Tienes demasiada sed

En realidad es un pez que se muerde la cola. Orinar con mayor frecuencia significa deshacerse de más agua de la usual, lo que te pone en riesgo de sufrir de deshidratación. Esto te hará sentir sediento y con la boca seca, incluso si estás tomando la misma cantidad de agua de siempre. Además, debido a que estarás bebiendo más agua. Además, debido a que estás tomando más, también orinarás más. (Es un círculo vicioso).

Estás exhausto

La fatiga es un efecto clásico de la deshidratación. Así que si estás orinando con mayor frecuencia y padeciendo demasiada sed, puede que también te sientas cansado, incluso si duermes y despiertas a la misma hora de siempre. Despertar varias veces por la noche (para ir al baño, por ejemplo) también interrumpe tu descanso. Como resultado, dormirás menos de lo que piensas.

Visión borrosa 

La mácula ocular es un pequeño lente en el centro de tu ojo responsable de afinar la visión central. Sin embargo, cuando tus niveles de glucosa están demasiado altos, fluido puede filtrarse en la lente y hacer que se hinche.

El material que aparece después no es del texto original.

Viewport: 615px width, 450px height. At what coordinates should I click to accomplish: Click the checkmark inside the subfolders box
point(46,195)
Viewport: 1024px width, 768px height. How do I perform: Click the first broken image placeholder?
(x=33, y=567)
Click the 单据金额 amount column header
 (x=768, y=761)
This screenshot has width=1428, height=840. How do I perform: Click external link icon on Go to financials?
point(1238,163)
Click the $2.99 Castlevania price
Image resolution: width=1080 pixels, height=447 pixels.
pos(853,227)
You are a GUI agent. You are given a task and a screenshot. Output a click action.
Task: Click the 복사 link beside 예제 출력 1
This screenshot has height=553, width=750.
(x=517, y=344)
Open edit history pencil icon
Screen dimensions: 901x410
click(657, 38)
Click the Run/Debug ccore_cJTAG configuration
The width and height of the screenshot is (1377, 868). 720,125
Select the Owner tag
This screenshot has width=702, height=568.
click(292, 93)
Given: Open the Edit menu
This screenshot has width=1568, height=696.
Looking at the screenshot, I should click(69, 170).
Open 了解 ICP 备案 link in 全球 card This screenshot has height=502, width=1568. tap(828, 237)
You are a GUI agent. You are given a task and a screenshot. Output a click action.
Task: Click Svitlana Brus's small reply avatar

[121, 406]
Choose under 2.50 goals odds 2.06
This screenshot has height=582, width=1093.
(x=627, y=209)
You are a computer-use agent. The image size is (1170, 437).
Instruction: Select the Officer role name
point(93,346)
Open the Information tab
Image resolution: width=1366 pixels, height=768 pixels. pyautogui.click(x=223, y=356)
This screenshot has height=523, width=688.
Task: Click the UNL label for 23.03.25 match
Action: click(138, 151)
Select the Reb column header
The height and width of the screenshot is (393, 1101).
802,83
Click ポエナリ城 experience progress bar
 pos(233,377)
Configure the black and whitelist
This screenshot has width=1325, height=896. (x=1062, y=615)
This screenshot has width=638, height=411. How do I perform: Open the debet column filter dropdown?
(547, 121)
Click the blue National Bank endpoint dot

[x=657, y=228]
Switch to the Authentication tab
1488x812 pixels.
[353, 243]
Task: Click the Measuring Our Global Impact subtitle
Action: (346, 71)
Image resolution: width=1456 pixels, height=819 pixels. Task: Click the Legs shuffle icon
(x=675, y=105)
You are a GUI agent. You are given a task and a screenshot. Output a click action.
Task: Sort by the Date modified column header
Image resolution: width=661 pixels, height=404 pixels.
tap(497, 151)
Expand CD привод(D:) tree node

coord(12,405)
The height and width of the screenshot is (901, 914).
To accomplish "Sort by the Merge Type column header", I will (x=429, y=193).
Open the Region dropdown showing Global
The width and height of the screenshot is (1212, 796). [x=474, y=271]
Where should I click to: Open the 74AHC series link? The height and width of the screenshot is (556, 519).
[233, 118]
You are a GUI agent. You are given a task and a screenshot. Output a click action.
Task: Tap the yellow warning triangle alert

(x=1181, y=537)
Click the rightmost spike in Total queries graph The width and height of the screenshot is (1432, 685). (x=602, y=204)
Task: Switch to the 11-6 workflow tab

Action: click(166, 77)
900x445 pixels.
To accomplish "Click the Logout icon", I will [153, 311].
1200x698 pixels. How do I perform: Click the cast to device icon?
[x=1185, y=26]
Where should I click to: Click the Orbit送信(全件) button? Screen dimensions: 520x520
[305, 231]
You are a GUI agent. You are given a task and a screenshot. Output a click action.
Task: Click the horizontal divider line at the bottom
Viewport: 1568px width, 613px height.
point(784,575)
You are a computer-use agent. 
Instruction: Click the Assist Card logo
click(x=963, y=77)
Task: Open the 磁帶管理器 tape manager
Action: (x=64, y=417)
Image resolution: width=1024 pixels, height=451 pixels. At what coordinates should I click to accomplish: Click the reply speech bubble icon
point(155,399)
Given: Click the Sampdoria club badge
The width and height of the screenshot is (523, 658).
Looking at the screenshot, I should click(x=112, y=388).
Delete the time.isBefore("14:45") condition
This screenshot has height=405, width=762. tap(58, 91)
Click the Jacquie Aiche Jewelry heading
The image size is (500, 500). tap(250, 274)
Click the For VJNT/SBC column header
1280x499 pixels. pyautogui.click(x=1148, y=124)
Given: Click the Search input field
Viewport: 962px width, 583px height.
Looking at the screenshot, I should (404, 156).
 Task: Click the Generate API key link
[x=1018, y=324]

Esto puede cambiar la forma del lente, lo que impide que enfoque correctamente. Cuando esto ocurre, tu visión puede volverse borrosa, incluso si traes puestos tus lentes.

Sangre en las encías 

Las mismas bacterias amantes del azúcar que provocan que tus heridas tarden en sanar, pueden afectar las encías. Esto puede provocar enrojecimiento, hinchazón y sangrado cuando te cepilles los dientes o utilices hilo dental. Normalmente, tu cuerpo combate a los gérmenes que causan infecciones en tu boca. Pero un nivel elevado de azúcar, pude convertirla en un lugar mucho más amigable para las bacterias y disminuir las propiedades naturales de tu cuerpo para combatirlas.

Manchas raras en la piel 

Niveles de azúcar en la sangre demasiado elevados pueden dañar los vasos sanguíneos, incluyendo los que se encuentran justo debajo de tu piel. Este daño puede provocar manchas rojas o cafés en la piel, especialmente en las piernas. Las manchas regularmente dan comezón e incluso pueden volverse dolorosas. Asimismo, puede que notes manchas oscuras en los pliegues de piel (particularmente axilas, ingle o cuello). El exceso de azúcar en la sangre puede causar que las células de piel se reproduzcan más rápido de lo normal. Las nuevas céulas tienen más pigmento, lo que causará manchas. Estas probablemente no duelan, pero pueden provocar comezón o incluso mal olor.